Com roteiro de Daisuke Sato e arte de Shouji Saito (será que são parentes?), o mangá conta a história de um grupo de adolescentes tentando sobreviver num mundo onde a maior parte da população foi vitimada por um vírus que as ressuscitou como mortos-vivos canibais. A adaptação dirigida por Araki Tetsuro (Death Note, Aoi Bongaku) ficou por conta do famoso estúdio MadHouse (Trigun, Paprika, o mal-falado Chaos;Head) e contou com 12 episódios exibidos entre Julho e Setembro de 2010, ganhando um OVA “fanservicento” (o sempre usado episódio da praia…) no mesmo ano.

Antes de mais nada vale um aparte para o traço do anime. Shouji Sato, para os que não sabem, antes de ilustrar HOTD, era conhecido por seus trabalhos em hentais e isso pode ser facilmente visto nas artes do mangá e do anime (e olha que mesmo para os padrões de hentais o traço dele é bem… exagerado). A maneira como as imagens são jogadas na sua cara é ridiculamente explícita e vulgar. Quando atacam uma das protagonistas os monstros não tentam mordê-las ou rasgá-las, mas sim apertar, agarrar, cutucar. As cenas que no anime são muito vulgares no mangá são praticamente pornografia. Não há um motivo sequer para que tais cenas existam exceto pela transformação da mulher em objeto sexual puro, algo similar ao feito pelas letras de funks cariocas. É o underground levado ao mainstream.
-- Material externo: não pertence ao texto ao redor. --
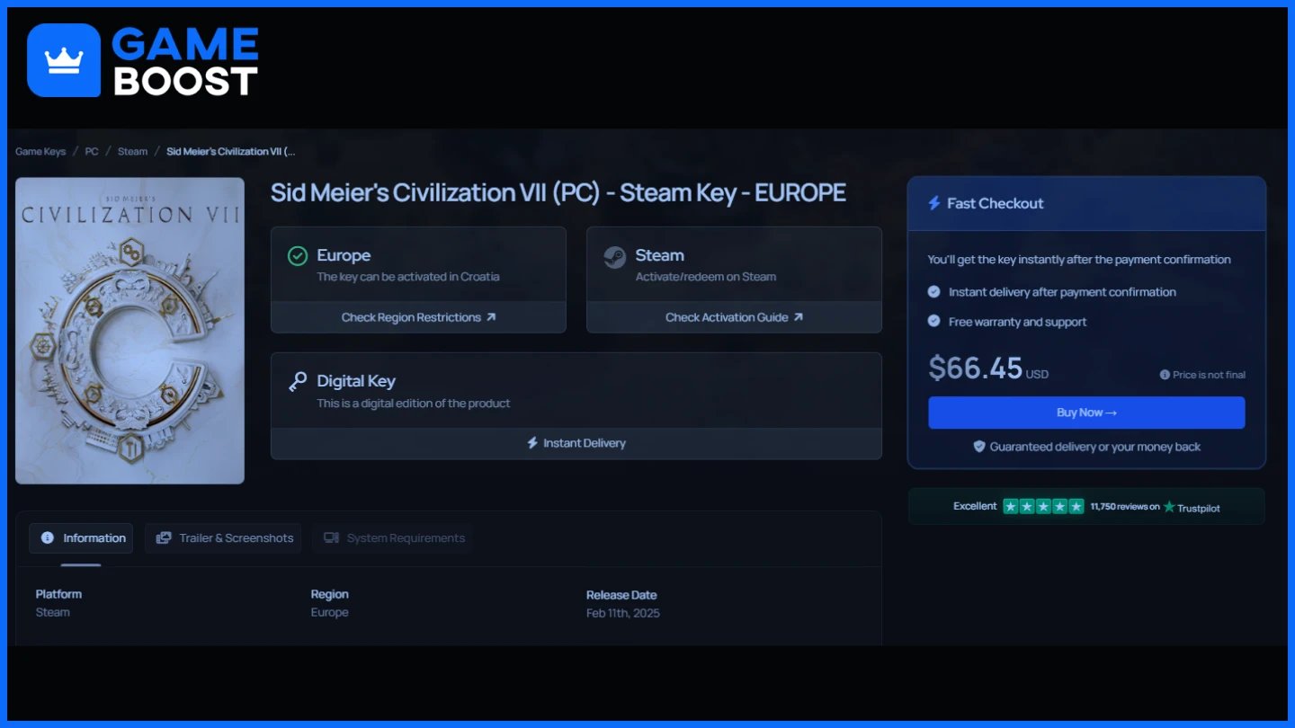
Task: Click the Fast Checkout lightning bolt icon
Action: tap(934, 203)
Sendo uma animação do MadHouse, era de se esperar uma qualidade técnica ótima. E isso é algo que não dá para negar que o anime tem. A animação é muito fluída, fluída até demais em alguns momentos, e as cenas de ação funcionam muito bem. Some tudo isso a uma trilha sonora bem posicionada e temos o clima perfeito para a série. Só que não espere que esse seja um clima de terror.

Muitas pessoas consideram Daisuke Sato um “virgem idiota que queria ganhar dinheiro fácil” por criar um história tão estúpida quanto a de HOTD (que é a sigla oficial do título). E de fato, a história é realmente tão profunda quanto um pires de vela – embora use alguns artifícios interessantes de que logo falarei.
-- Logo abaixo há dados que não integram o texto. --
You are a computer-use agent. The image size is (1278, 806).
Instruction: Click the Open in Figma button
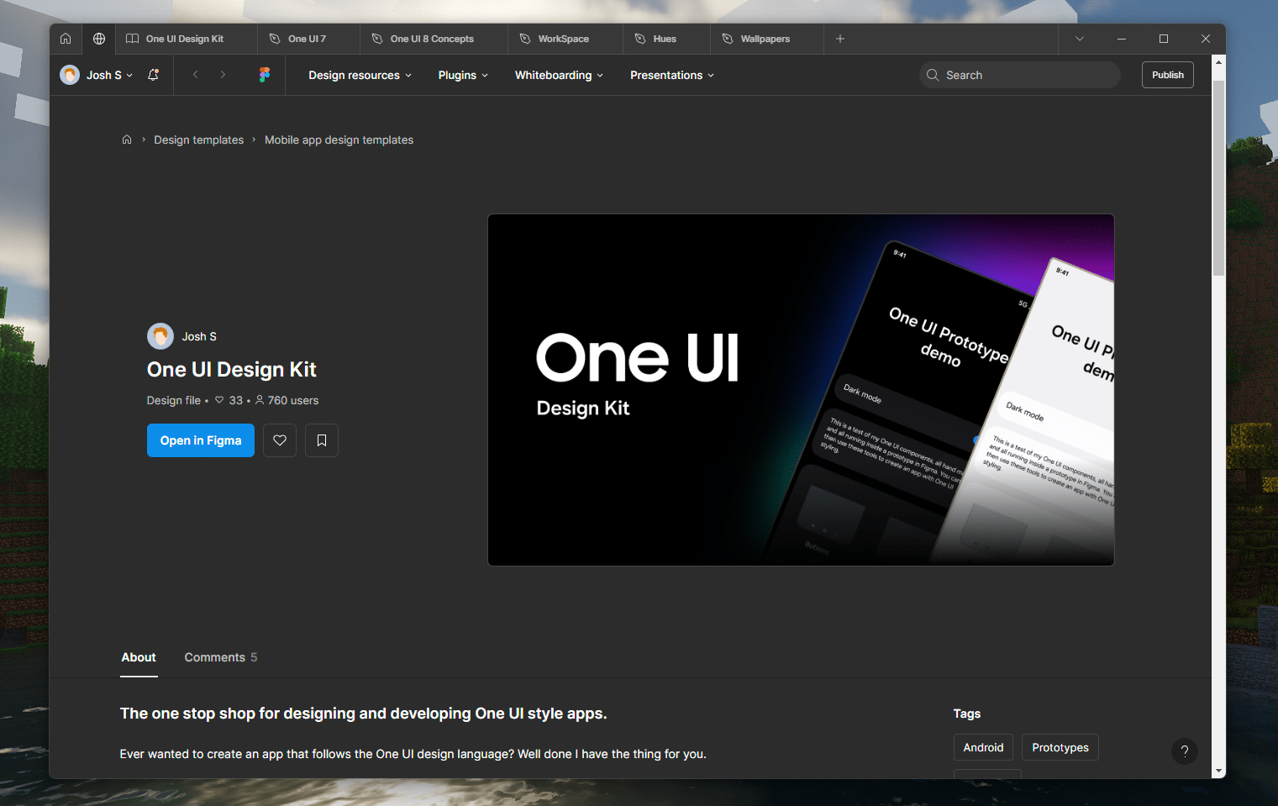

Os zumbis são os típicos mortos-vivos à lá George Romero (cineasta por trás da famosa trilogia dos mortos) e todo o decorrer da obra carrega dezenas de referências à filmografia do diretor – em especial o arco do Shopping que é a mais óbvia referência excetuando do título. E isso poderia ser interessante se não fossem dois fatores: os clichês de anime e tudo não passar de um desculpa para ação acéfala e fanservice. Não vou dizer que detesto esse tipo de coisa, porquanto que Tengen Toppa Gurren Lagann é um dos meus animes favoritos, só que soube ser simplório sem ser vulgar.

Existem pessoas que consideram HOTD o “Dawn of the Dead” japonês, entretanto ele está bem mais próximo de ser o “Resident Evil: Extinction” japa. As imagens são todas claras e os zumbis em geral aparecem em locais abertos, tirando todo o clima de ameaça da situação. Pior que isso só o fato deles serem cegos e insensíveis, dependendo puramente da audição para encontrar suas vítimas (o que me faz perguntar como eles sabem quando estão segurando alguém), assim se tornando meros sacos de pancadas lentos embora em grande quantidade. Também não existe tensão alguma nas cenas, pois desde o começo o espectador sabe que nenhum dos protagonistas vai morrer. O enredo não traz nenhuma surpresa, não cria nada de extremamente original e as situações são as mesmas mostradas em filmes de mortos-vivos. E então, para tentar criar alguma “originalidade” na série, colocam os chavões dos animes.

Todos as personagens principais de HOTD são arquétipos puros que todos já vimos em algum lugar. Temos o garoto normal e pouco popular que do nada vira um herói, a amiga por quem ele é apaixonado, a aluna mais velha super-habilidosa mas que se revela perturbada, o otaku viciado em armas, a garota inteligente e arrogante, a garotinha fofa, a enfermeira burra e peituda e o mascote. E com isso eu resumi tudo sobre os protagonistas do anime. Não há nada além disso neles, nem sequer o mínimo desenvolvimento é tentado.

Toda a filosofia da série se resume em tentar mostrar como as pessoas mudam quando postas em situações de risco, entretanto mesmo nisso a série se contradiz, pois não demora muito para que os “heróis” que deveriam só se preocupar em sobreviver arrisquem tudo para salvar uma garotinha cujo pai foi assassinado. E a coisa continua assim, pintando um quadro distorcido da realidade que culmina na razão do sucesso dessa série.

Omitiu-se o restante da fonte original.